Au moins 18 migrants irréguliers ont perdu la vie vendredi 31 juillet en tentant de rejoindre à la nage l’enclave espagnole de Ceuta depuis les côtes marocaines.
Le bilan humain s’est alourdi à au moins 18 morts après une tentative massive de franchissement de la frontière maritime qui sépare le Maroc de l’enclave espagnole de Ceuta. Jeudi soir, 9 corps avaient été repêchés dans l’eau », avait déclaré un porte-parole de la délégation du gouvernement de Pedro Sánchez, alors que certains migrants sont arrivés par la mer, à la nage ou sur des bateaux de fortune.
Selon des sources locales, les victimes faisaient partie d’un important groupe de migrants partis de la ville marocaine de Castillejos (Fnideq), située à quelques kilomètres seulement de l’enclave.
D’après plusieurs témoignages relayés par la presse locale, plus de 800 personnes auraient tenté simultanément de rejoindre Ceuta à la nage, dans l’espoir d’entrer sur le territoire européen. Les circonstances précises ayant conduit à ces décès n’ont pas encore été officiellement établies et des enquêtes sont en cours.

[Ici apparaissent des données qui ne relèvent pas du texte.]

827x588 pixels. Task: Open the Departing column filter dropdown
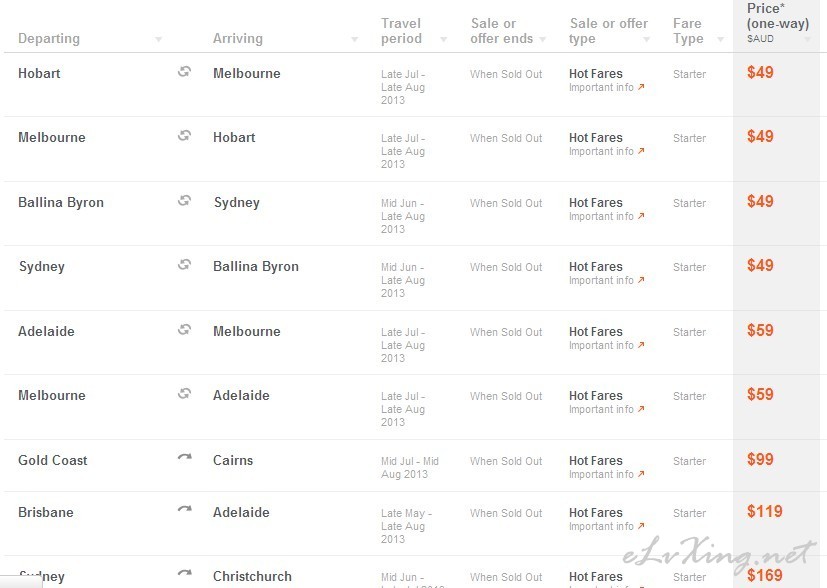click(158, 40)
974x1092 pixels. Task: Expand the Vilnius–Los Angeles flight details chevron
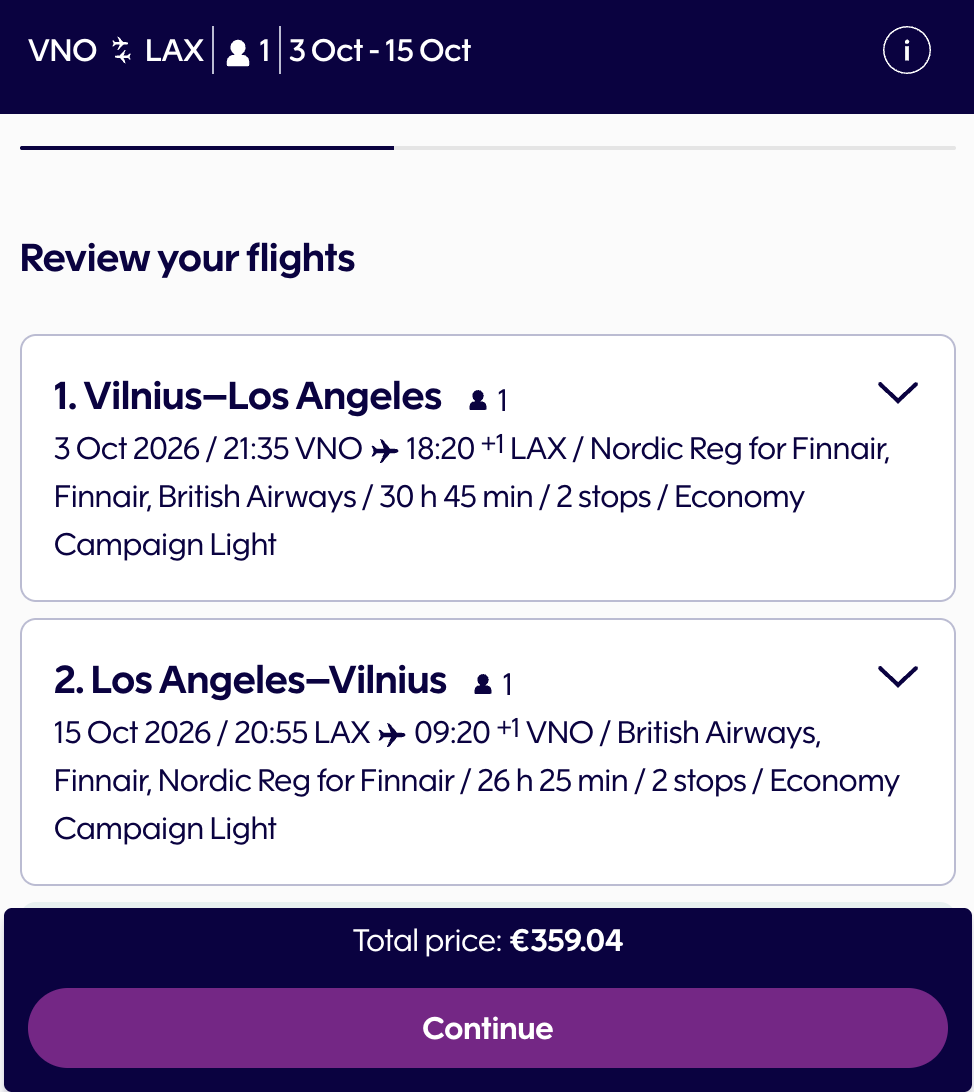coord(897,393)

Au cours de la dernière semaine, près de 1 500 migrants, principalement originaires d’Afrique subsaharienne, seraient parvenus à atteindre Ceuta depuis les côtes marocaines, selon des chiffres provisoires qui n’ont pas encore été confirmés par les autorités espagnoles.
Madrid renforce son dispositif de sécurité
Face à cette situation, le gouvernement espagnol a annoncé le déploiement de renforts militaires dans l’enclave afin de soutenir les forces de sécurité déjà mobilisées sur le terrain.
Le Premier ministre Pedro Sánchez s’est rendu à Ceuta pour rencontrer les responsables locaux ainsi que les forces de l’ordre chargées de gérer cette crise migratoire. Quelques heures auparavant, il avait assuré que l’ensemble des moyens de l’État était mobilisé pour faire face à cette arrivée exceptionnelle de migrants.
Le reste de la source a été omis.